What to do: All lines from the one containing "This screenshot has height=736, width=1568." through the final line of the listing below are to be retyped exactly; nothing else goes in the result.

┌─ Data supplied

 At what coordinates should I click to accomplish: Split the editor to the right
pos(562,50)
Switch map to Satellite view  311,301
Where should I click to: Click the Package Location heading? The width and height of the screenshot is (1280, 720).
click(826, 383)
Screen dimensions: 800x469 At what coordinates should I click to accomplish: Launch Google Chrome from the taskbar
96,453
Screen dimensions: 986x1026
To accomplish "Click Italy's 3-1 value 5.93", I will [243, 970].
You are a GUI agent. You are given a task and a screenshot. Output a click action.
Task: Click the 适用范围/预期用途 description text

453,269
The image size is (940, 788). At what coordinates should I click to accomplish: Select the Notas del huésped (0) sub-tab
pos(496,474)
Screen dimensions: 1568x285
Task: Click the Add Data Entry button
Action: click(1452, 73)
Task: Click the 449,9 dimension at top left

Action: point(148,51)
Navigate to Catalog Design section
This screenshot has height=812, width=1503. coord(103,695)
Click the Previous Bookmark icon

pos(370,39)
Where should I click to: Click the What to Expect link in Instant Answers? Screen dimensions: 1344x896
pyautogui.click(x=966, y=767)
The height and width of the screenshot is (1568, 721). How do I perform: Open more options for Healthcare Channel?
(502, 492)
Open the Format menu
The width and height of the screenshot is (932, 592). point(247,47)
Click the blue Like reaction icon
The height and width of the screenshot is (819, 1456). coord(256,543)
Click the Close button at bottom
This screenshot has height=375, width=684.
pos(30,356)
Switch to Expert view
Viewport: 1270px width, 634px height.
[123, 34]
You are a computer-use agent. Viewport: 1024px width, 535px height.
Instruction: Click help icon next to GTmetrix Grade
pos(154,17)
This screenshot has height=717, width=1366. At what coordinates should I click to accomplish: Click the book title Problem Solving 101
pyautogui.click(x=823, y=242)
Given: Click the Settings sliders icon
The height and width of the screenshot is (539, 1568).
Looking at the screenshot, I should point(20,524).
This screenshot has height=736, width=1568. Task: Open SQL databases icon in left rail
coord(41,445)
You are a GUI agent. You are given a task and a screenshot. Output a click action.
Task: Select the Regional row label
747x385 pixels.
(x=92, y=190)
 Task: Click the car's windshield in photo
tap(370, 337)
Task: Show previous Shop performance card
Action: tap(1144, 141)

└─

Your solution:
This screenshot has height=736, width=1568. Task: Open SQL databases icon in left rail
coord(41,445)
You are a GUI agent. You are given a task and a screenshot. Output a click action.
Task: Select the Regional row label
747x385 pixels.
(x=92, y=190)
 Task: Click the car's windshield in photo
tap(370, 337)
Task: Show previous Shop performance card
Action: tap(1144, 141)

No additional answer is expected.